Although the appeal must be dismissed on procedural grounds, petitioner’s challenges to the student’s athletic suspension would also be dismissed on the merits. In-school suspensions and suspensions from extracurricular activities are not governed by Education Law §3214 and do not require a full hearing (Appeal of D.K., 48 Ed Dept Rep 276, Decision No. 15,857; Appeals of C.C. and R.C., 47 id. 289, Decision No. 15,700; Appeal of G.H.L., 46 id. 571, Decision No. 15,598). Procedures governing in-school suspensions and suspensions from extracurricular privileges need only be fair and give students and parents an opportunity to discuss the conduct being reviewed with the person or body authorized to impose the discipline (Appeal of D.K., 48 Ed Dept Rep 276, Decision No. 15,857; Appeals of C.C. and R.C., 47 id. 289, Decision No. 15,700; Appeal of G.H.L., 46 id. 571, Decision No. 15,598).
Here, the record reflects that petitioner was afforded an opportunity to meet with the principal to discuss the underlying facts which supported the athletic suspension on October 2, the day of the incident and resulting suspension. Further, petitioner later met with the principal, the director of athletics and the superintendent to discuss the athletic suspension. Moreover, the record clearly establishes that the student was guilty of the misconduct which led to the athletic suspension. Neither petitioner nor the student argued at any time that the student did not engage in the charged conduct; that the student’s conduct did not violate respondent’s athletic code; or that the district did not correctly apply the athletic code to the student’s circumstances. Respondent’s training rules for the interscholastic athletic program (“training rules”), which govern athletic suspensions, provide, among other things, that disciplinary problems in and out of school may result in disciplinary action. The training rules also provide for suspensions for the remainder of the athletic season as a penalty for a first offense of violating the training rules, which was the penalty imposed on the student. Therefore, on this record I find that petitioner was afforded sufficient due process to satisfy the minimal due process required for an athletic suspension.

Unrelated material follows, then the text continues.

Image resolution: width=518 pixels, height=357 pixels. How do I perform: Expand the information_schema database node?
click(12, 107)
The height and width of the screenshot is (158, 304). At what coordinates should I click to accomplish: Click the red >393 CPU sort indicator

However, petitioner correctly argues that respondent did not strictly comply with all the procedures for athletic suspensions set forth in the training rules. I admonish respondent to review its training rules and ensure that future athletic suspensions are conducted in accordance with the procedures it has adopted.
I have considered the parties’ remaining arguments and find them to be without merit.
THE APPEAL IS DISMISSED.
END OF FILE
 As respondent concedes, the reference to January 2012 was clearly a typographical error since the suspensions at issue in this appeal occurred in October 2012.
 Although the student already served the athletic suspension, it is well-settled that an appeal will not be dismissed as moot to the extent that a petitioner seeks expungement of a disciplinary action from a student’s record (Appeal of D.F. and N.F., 56 Ed Dept Rep, Decision No. 17,026; Appeal of E.B. and F.B., 53 id., Decision No. 16,545; Appeal of M.W. and L.W., 50 id., Decision No. 16,238).
 Specifically, I note that the training rules provide students with the right to confront his or her accuser, which is analogous to the right of a student who has received an out-of-school suspension.